The main draw back of using tagged protein expression is that they may alter both functional and structural characteristics of the protein. Tag removal by proteases results in extra amino acids on N-terminal side of the protein that may alter protein function. The choice of tag is important because some proteins doesn’t require tag removal, they can be cloned with any tag depending on the requirement of yield, solubility and affinity purification. While therapeutic proteins should have native sequence and even a single extra amino acid is not accepted they should be cloned only with tags that can be completely removed from the protein in the final purification step. Protein and peptide tags are often connected to the desired protein with small protease cleavage sequences. Proteases like thrombin ( Leu-Val-Pro- Arg✂ Gly-Ser), TEV protease (ENLYFQ✂ G or ENLYFQ✂ S) are widely used to cleave the recognition sequences but they leave one or two extra amino acids on the N-terminus of the desired protein. So for complete removal of tag with out any extra amino acid the following options can be considered:
1. Enterokinase cleaves (DDDDK✂ ) after lysine separating the tag and native desired protein.

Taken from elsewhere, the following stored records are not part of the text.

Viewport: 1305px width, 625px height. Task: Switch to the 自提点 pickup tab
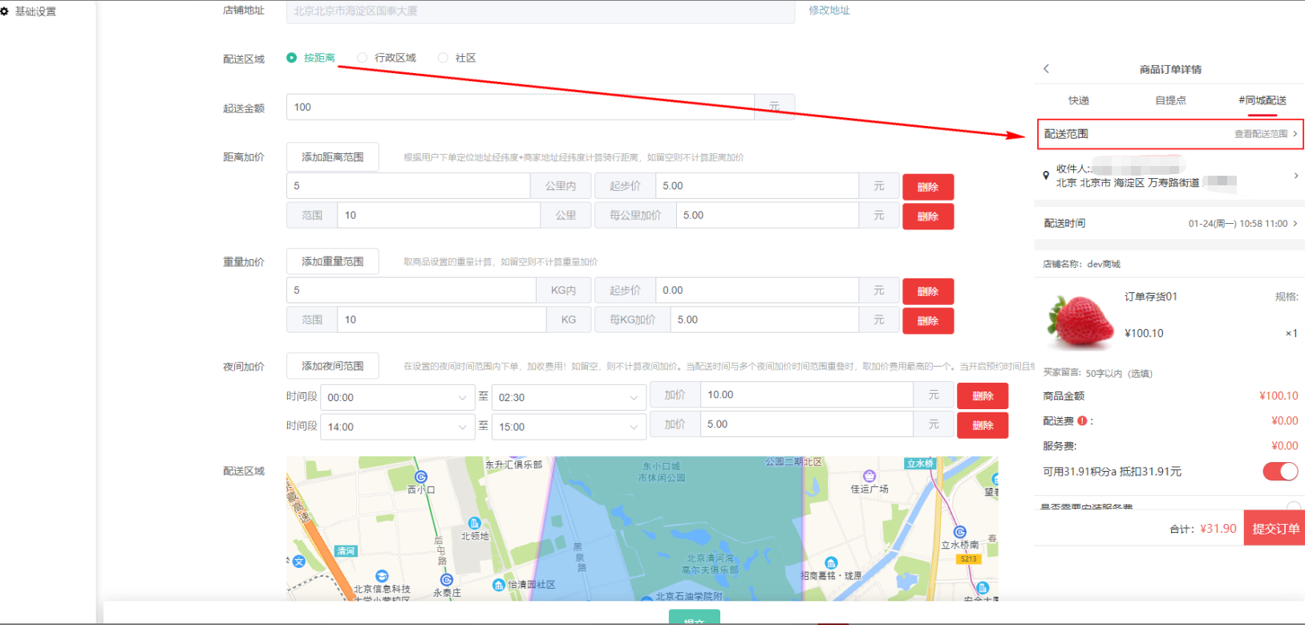tap(1170, 101)
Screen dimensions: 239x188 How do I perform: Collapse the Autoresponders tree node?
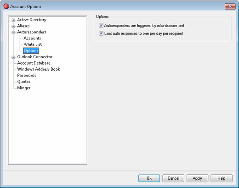click(x=13, y=33)
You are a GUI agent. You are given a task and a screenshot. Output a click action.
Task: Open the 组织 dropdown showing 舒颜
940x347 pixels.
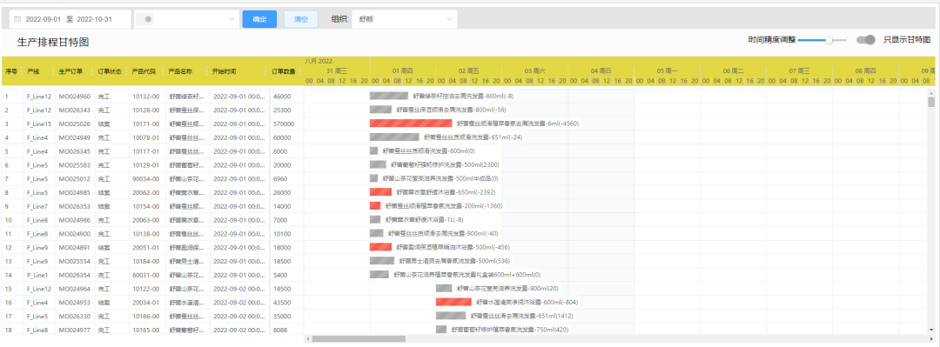tap(405, 19)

2. Cleavage with Factor Xa (Ile-(Glu or Asp)-Gly-Arg✂ ) produces native protein.
3. SUMO tag removal by sumo protease results in generation of native N-terminus of the protein.
4. Ubiquitin tag helps in enhanced solubility and can easily be removed by ubiquitin hydrolase resulting in native N-terminus of the protein.
5. Self cleaving tags are recently gaining importance as one can reduce the use of expensive proteases for tag removal. Self cleaving can be induced by pH change, thiol based or adding calcium ions or triglycine or metal ions or manganese. Intein tag, SrtAc protein, FrpC protein are few examples.
References:
1. Catanzariti A-M, Soboleva TA, Jans DA, Board PG, Baker RT. An efficient system for high-level expression and easy purification of authentic recombinant proteins. Protein Science : A Publication of the Protein Society. 2004;13(5):1331-1339.
2. Steffen Frey, Dirk Görlich, A new set of highly efficient, tag-cleaving proteases for purifying recombinant proteins, Journal of Chromatography A, Volume 1337, 2014, Pages 95-105.